Extract every line of the material that contains the string "right". Case counts.

● ● ● ● ● ● ●

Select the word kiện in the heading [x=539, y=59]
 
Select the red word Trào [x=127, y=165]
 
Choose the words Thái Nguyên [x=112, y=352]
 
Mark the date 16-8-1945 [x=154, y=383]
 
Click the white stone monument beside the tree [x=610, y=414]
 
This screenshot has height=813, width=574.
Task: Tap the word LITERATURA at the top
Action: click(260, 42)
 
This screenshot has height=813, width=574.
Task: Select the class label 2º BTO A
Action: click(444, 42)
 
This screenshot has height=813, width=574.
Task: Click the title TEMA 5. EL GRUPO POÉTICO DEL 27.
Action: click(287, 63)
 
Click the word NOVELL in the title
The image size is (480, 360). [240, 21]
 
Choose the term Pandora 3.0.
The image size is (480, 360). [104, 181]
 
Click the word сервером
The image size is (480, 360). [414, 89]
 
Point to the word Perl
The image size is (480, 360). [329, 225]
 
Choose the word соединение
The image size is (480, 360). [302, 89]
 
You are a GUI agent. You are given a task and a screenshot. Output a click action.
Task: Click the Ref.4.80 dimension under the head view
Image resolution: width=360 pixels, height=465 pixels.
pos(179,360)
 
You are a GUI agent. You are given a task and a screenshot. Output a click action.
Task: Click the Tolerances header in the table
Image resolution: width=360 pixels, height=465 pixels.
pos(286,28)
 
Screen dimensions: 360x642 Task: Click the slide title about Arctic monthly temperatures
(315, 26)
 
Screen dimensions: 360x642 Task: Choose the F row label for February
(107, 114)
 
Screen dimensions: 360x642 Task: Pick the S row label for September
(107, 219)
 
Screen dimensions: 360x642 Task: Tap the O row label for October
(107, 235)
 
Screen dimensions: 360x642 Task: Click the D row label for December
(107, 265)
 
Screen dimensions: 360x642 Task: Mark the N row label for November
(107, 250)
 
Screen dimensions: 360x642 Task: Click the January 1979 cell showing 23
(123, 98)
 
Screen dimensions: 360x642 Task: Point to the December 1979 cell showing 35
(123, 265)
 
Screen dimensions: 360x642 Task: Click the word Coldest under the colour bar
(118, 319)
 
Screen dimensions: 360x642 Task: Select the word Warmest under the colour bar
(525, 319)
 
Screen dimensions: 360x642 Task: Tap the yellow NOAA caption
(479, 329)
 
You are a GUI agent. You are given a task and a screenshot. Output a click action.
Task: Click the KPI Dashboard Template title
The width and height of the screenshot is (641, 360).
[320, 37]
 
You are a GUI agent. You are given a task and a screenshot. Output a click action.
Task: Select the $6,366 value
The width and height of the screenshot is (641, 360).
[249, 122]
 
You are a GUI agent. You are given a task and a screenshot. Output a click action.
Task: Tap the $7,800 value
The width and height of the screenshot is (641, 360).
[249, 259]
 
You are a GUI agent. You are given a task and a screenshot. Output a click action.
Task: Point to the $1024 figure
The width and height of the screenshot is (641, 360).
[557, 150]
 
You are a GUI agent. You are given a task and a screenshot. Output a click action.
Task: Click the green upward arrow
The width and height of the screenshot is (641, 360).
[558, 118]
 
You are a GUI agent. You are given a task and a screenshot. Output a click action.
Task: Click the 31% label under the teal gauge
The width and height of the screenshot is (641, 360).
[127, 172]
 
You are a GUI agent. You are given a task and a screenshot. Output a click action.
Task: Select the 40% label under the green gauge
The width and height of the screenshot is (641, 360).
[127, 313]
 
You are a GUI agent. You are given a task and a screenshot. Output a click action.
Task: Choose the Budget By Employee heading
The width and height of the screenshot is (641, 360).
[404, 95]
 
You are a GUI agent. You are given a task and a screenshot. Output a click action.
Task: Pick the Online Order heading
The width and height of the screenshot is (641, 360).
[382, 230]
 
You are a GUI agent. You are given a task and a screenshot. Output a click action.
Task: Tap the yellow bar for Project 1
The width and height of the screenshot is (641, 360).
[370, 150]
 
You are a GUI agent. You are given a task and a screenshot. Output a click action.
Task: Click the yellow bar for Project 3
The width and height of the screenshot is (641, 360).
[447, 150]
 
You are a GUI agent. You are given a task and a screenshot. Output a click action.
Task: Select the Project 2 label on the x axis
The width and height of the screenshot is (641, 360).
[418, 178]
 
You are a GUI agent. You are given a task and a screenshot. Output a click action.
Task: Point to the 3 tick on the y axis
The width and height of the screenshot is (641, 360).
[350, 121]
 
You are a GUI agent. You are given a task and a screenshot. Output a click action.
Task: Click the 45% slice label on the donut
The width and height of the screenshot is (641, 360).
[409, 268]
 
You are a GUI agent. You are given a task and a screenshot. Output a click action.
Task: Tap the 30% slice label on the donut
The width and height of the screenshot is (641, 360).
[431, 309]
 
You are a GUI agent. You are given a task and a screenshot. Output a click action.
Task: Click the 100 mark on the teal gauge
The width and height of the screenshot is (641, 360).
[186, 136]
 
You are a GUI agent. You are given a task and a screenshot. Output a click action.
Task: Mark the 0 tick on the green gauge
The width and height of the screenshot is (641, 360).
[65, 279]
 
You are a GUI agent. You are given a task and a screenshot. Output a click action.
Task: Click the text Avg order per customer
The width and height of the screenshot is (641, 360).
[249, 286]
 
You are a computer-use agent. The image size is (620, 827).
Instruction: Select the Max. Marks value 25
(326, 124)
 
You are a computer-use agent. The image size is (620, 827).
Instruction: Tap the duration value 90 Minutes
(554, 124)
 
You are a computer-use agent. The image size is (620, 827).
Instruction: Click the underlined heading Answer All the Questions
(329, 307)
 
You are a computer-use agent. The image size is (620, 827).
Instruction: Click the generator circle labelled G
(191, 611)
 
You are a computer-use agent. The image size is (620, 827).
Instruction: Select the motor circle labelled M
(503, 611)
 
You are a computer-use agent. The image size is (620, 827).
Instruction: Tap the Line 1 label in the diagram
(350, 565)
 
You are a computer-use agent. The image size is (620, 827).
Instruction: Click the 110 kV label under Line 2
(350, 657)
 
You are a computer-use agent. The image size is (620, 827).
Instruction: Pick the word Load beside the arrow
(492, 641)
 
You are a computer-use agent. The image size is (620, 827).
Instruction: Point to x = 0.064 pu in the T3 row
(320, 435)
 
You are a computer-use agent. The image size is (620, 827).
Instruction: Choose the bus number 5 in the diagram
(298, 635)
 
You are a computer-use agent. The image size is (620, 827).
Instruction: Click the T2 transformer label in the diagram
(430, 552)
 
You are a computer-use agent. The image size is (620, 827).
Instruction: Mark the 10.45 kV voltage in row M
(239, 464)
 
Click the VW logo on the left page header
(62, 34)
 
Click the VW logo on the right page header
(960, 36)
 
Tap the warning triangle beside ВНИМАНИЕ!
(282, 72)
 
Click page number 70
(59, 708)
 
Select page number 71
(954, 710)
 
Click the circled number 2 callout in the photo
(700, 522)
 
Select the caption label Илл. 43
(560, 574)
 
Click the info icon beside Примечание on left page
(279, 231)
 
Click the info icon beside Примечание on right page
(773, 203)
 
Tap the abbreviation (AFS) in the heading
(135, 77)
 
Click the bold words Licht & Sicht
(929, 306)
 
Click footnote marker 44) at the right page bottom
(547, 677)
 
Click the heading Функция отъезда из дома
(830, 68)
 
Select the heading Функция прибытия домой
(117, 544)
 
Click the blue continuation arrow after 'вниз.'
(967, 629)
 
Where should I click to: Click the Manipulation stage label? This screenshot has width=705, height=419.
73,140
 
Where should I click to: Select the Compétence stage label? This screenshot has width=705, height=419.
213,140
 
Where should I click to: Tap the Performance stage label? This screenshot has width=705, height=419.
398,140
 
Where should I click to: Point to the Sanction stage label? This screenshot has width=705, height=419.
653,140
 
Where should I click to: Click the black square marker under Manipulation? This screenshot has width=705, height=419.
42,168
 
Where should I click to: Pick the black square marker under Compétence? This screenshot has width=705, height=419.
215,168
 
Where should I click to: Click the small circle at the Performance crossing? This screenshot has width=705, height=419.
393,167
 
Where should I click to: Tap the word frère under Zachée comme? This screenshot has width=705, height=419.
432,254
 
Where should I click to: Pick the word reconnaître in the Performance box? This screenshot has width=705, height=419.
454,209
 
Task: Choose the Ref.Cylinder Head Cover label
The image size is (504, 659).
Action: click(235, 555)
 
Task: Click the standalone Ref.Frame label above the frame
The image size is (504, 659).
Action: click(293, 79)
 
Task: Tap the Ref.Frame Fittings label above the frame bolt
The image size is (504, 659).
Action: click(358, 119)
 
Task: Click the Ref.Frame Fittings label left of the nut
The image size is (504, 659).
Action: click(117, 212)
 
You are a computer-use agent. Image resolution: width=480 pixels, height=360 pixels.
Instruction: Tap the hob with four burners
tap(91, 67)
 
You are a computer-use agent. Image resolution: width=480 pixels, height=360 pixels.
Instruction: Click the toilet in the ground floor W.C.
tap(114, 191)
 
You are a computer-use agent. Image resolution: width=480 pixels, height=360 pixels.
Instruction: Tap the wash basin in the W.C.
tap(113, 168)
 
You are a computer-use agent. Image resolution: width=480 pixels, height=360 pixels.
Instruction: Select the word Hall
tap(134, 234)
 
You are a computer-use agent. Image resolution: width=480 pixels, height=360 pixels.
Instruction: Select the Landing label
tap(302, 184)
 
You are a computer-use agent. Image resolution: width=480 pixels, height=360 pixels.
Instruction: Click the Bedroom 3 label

● ● ● ● ● ● ●

■ **SOLUTION TO THE PROBLEM**
Click the VW logo on the right page header
Click the info icon beside Примечание on right page
Click footnote marker 44) at the right page bottom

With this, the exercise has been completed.